The songs were written in the aftermath of the hurricane, when Ranaldo’s life regressed to a world without electricity, heating, cellphones, computers or running water. Through this, his acoustic guitar still worked and Ranaldo set to work on writing songs by candle light, connected in time and in mood, to Hurricane Transcriptions . Ranaldo explains ” The song called Last Night on Earth is jumping off an event like Hurricane Sandy towards a more sci-fi reading of it. It was a strange week – even though I live in the middle of New York city, it’s very much a neighbourhood and taking a stroll in the evening there were no lights on the street, no lights coming out homes and people looked like ghosts on a shadowy street – it had an apocalyptic feel.”
The concept of the ebb and flow of the storm and the duality of perspective, continues into the combination of voice with the instruments. Ranaldo says “I decided that it would be interesting to integrate some pieces, in song form, with singing, into the work for strings; to have the music ‘flow’ into, and out of, song forms, into, and out of, the storm.” And then there is the other dimension of ensemble and soloist – ” I was also loosely trying to combine the two ideas of me writing for a contemporary music ensemble and the ensemble coming in my direction as well playing a couple of songs with me.”
Hurricane Transcriptions has already had its world premiere at the Holland festival in Amsterdam, in June 2013, performed by the Berlin string ensemble Solistenensemble Kaleidoskop. Ranaldo says he was very pleased with the outcome. “Being the first time it was being presented I had a bit more time than I will have with the ensemble in Sydney. We had about 4-5 days altogether between rehearsing in Berlin and in Amsterdam. It seemed like barely enough but it worked very well.”

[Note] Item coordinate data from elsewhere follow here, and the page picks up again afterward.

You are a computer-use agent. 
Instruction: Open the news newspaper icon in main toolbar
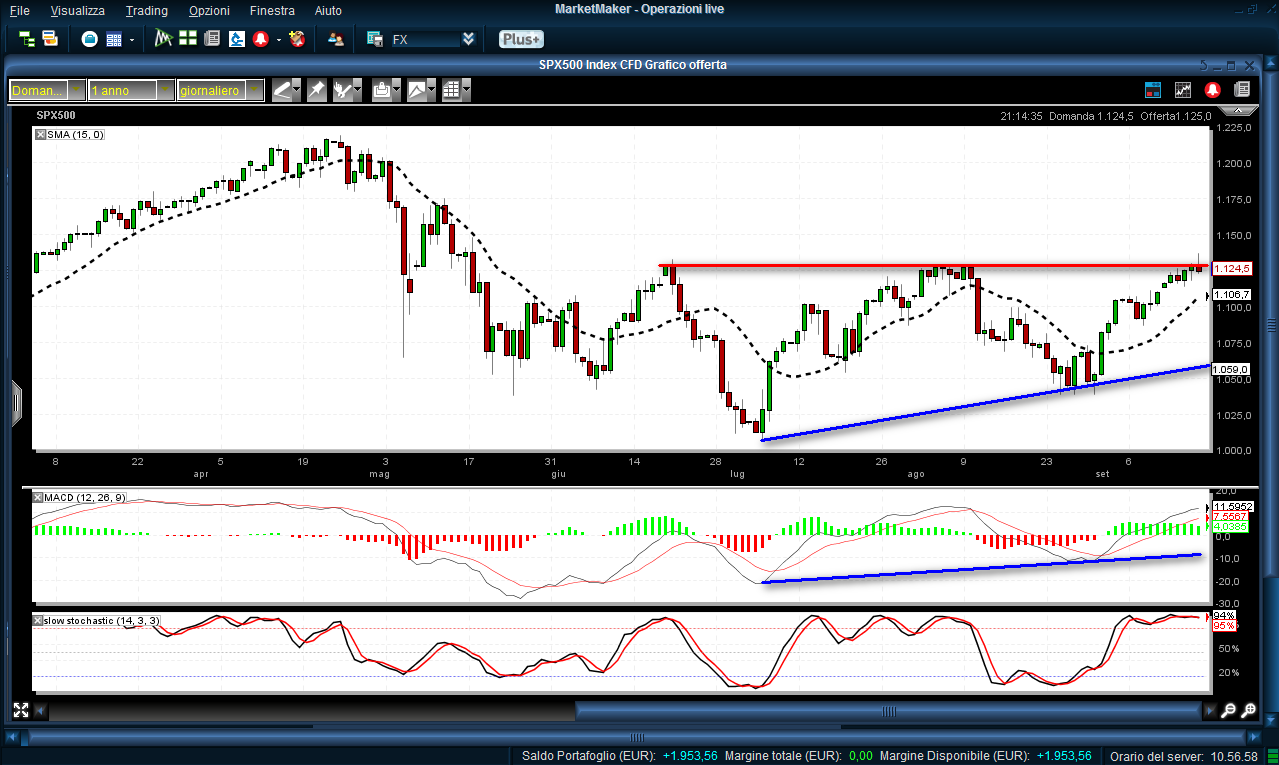pos(211,39)
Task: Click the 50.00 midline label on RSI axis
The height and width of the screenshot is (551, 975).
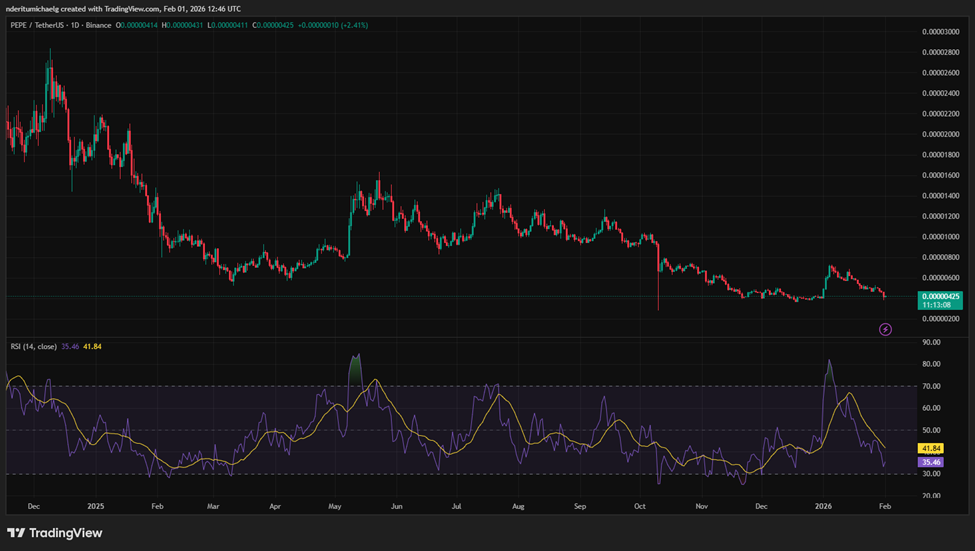Action: (932, 430)
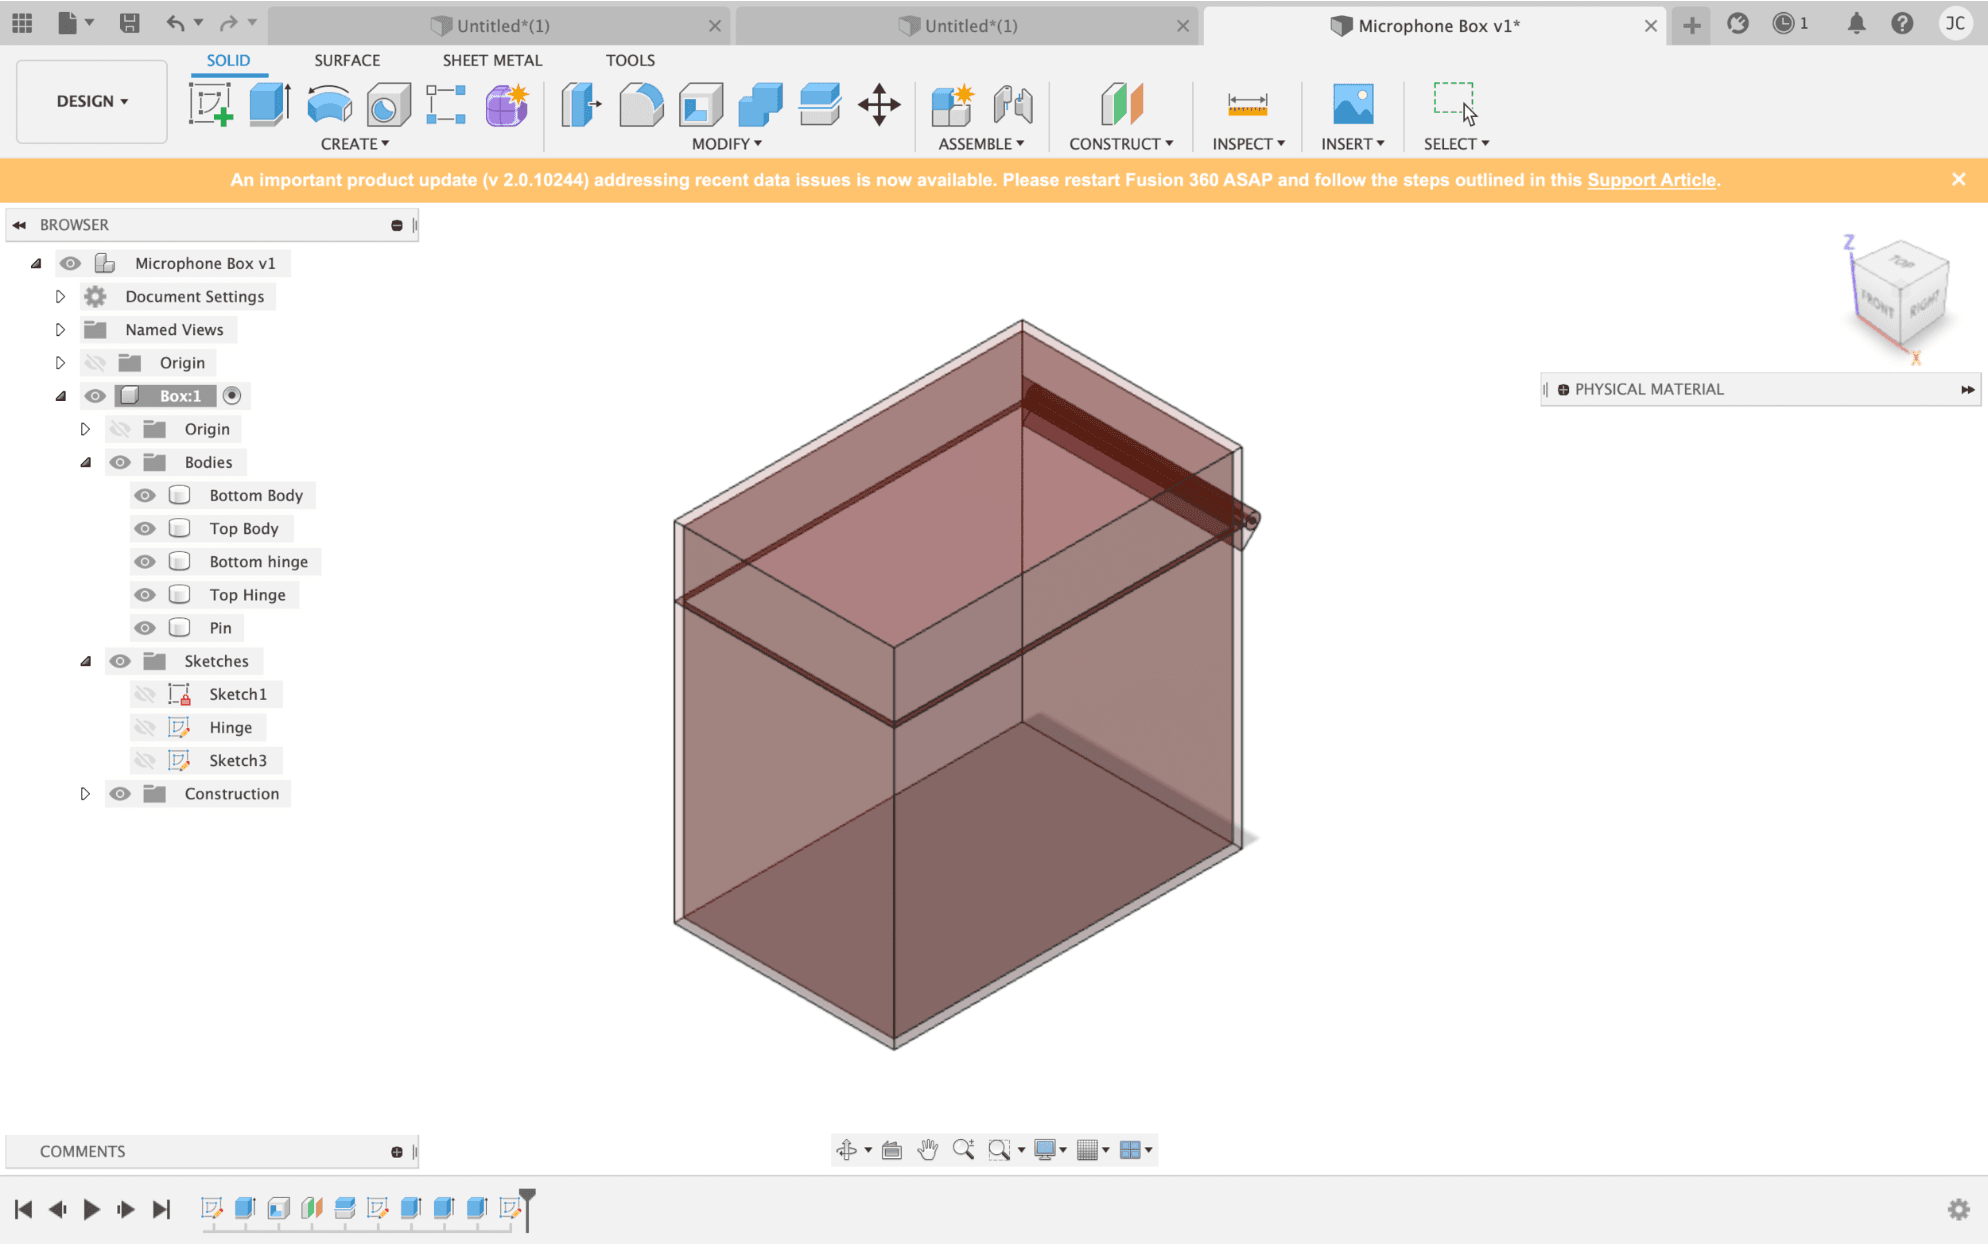Activate the Box:1 component radio button
1988x1244 pixels.
coord(232,396)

Indeed, working with musicians whose framework is ‘classical’ and whose notation is written rather than improvised has been a new frontier for Ranaldo, who was ranked in 2004 by Rolling Stone as number 33 amongst the greatest guitarists of all time. With much of his work based in improvisation, Ranaldo had help with orchestrating his music for the string ensemble. Additionally, the double-edged sword of being a living composer is that he can tweak his writing to suit the available instrumental forces. He explains “It’s mostly scored out in proper notation, but the score was prepared in New York, reworked in Berlin and in Amsterdam and now I’ve been re-working it again here in New York, in preparation for Sydney because we have a different ensemble there – percussion, clarinets and flutes, whereas the stargaze ensemble Solistenensemble Kaleidoskop was a string group, so we’re adapting it again and it’s a work in progress. I’m very happy with the piece and achieving the feeling I wanted from it.”

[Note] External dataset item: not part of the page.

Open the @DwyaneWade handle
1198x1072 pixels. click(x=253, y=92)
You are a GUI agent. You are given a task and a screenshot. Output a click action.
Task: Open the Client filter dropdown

There are numerous works in the classical music canon which set out to represent forces of nature – Vivaldi’s Four Seasons, Beethoven’s Pastoral Symphony, Sculthorpe’s Kakadu, Messiaen’s Catalogue d’oiseaux. Ranaldo’s work transcribes, rather than re-interprets ,the sounds he heard. Perhaps the most enticing description comes from his own writing: ” Sitting in my loft in lower Manhattan on that day, I could hear the wind coming off, through and around all the tall buildings and making the most amazing sounds: overlapping drones, swirling and repetitive, sometimes sounding like choirs of voices, tonal clusters and harmonies, close and dissonant, but also at times clearly consonant chords with clear root, third and fifth. The city became a massive Aeolian wind harp like the Greeks once made!”